→ BRIEF:
For each line of the data below that holds "agent", copy the line.

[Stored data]
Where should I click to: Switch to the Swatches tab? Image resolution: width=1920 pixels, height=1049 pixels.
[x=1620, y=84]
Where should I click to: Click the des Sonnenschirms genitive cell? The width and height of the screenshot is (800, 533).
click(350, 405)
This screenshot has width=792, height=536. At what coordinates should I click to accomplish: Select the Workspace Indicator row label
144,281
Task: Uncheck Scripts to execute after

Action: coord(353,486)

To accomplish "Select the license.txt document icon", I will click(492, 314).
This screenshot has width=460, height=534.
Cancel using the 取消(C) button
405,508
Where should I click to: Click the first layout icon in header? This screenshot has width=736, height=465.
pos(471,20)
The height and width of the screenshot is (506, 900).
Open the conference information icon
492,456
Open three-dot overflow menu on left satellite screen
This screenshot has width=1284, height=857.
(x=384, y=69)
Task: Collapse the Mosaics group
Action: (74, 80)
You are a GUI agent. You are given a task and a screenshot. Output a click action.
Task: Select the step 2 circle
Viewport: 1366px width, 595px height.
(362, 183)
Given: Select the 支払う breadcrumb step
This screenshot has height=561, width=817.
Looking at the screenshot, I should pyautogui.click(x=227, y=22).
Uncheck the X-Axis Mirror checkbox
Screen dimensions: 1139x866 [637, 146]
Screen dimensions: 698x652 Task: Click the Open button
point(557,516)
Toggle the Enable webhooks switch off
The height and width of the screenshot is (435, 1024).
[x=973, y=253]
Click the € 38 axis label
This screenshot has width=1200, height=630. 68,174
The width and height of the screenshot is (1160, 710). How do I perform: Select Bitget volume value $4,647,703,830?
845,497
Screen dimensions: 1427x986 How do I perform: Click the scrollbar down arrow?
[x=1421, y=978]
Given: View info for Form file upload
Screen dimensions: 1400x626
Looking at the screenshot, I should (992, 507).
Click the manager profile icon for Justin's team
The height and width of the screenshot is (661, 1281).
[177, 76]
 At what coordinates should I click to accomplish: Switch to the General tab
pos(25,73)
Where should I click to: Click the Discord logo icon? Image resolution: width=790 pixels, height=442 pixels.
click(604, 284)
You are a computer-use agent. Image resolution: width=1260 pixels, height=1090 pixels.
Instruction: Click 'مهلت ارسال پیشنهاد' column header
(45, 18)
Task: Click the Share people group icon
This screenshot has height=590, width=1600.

→ RESPONSE AREA:
You are a GUI agent. You are given a task and a screenshot. Output a click action.
You are a computer-use agent. Image resolution: width=1260 pixels, height=1090 pixels.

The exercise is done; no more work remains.